I gave Ben credit for keeping me from leaping off that car park: “Thanks, for saving my life.”
But Ben simply said, “It was the pup who got you off that ledge, not me.”
I insisted on carrying the little fur-ball the six blocks back to Ben’s van and as we walked I said, “Yes, it was lame of me to want to jump off that garage, but try having two cops as foster parents. The lectures
drove me over the edge. Try that on for a daily dose each day.”
The Indian dude said, “Try living on the rez, see how that would suit you. I was born on Pine Ridge.

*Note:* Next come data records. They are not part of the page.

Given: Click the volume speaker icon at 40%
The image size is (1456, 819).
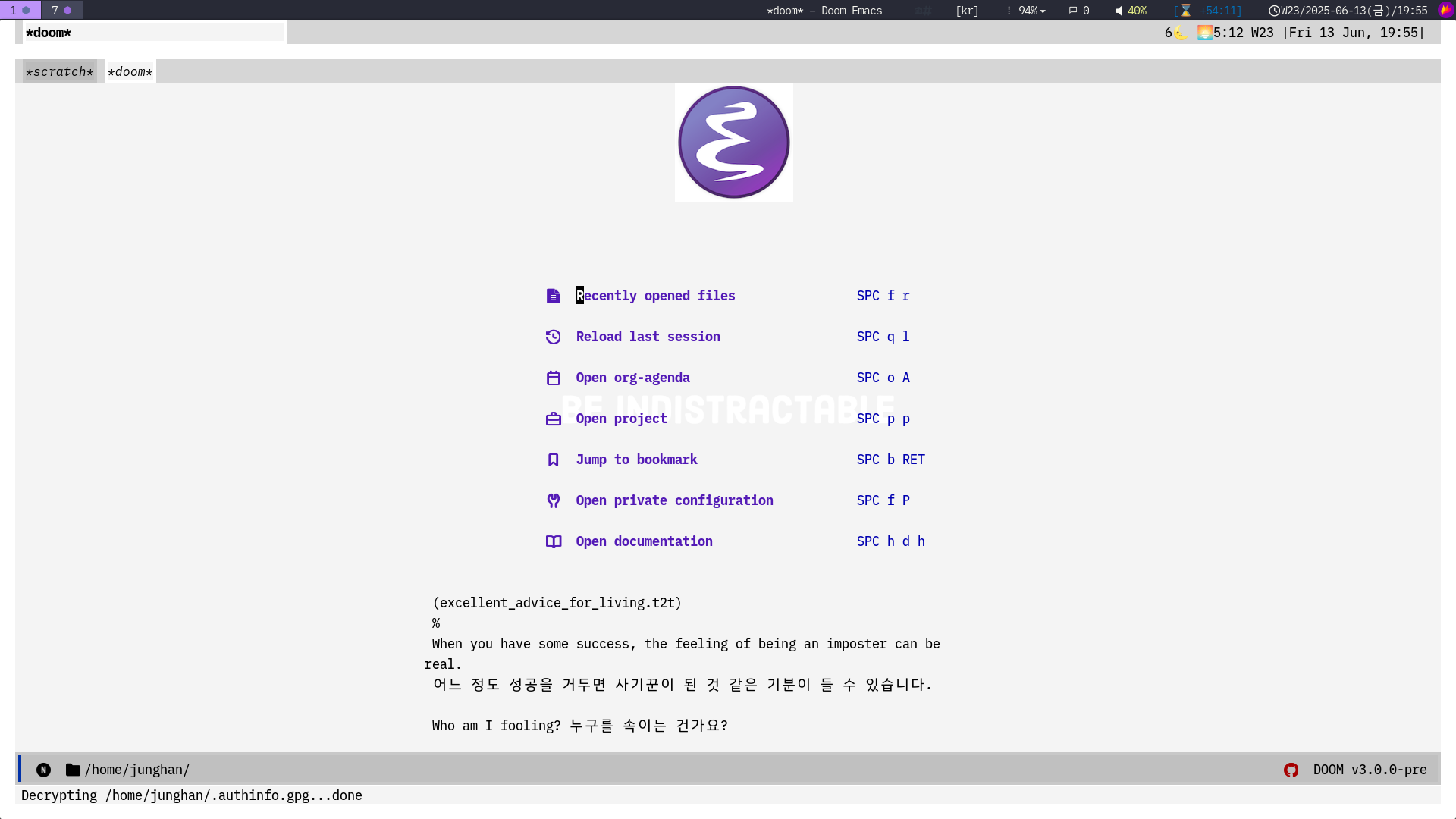Looking at the screenshot, I should pos(1119,11).
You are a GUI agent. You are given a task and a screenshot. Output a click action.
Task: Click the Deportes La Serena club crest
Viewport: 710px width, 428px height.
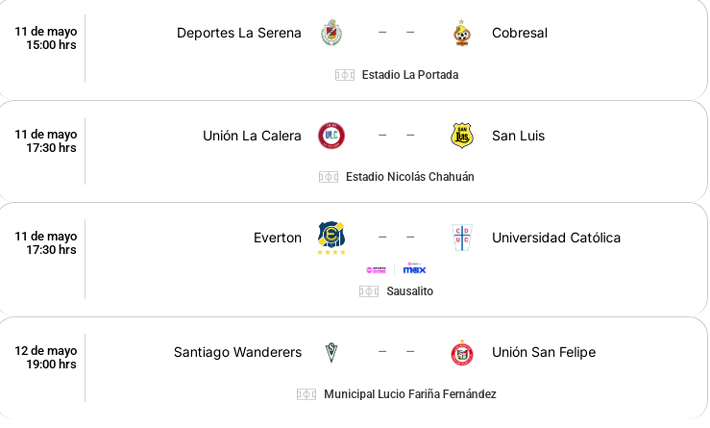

It is a rez up north, a shared space between Nebraska and South Dakota. Growing up there, I lived with
my uncle, Pete He Dog. He watched all those Dog Whisperer shows, and fancied himself a dog trainer. Uncle Pete raised pits. He said pits were the most loyal of all dogs, and since they got such a bad rap
because of thugs in the world, most pits know they have a lot to compensate for by showing themselves to be most noble, loyal, and eager to please their masters. It’s like each pit knows the bad reputation
they’ve had over the years, and so they know they have something to prove. Animal Control officers used to just put pits to sleep, but now, more pit bulls are being sent to no-kill shelters. And cops and the
military are actually adopting them as service dogs.”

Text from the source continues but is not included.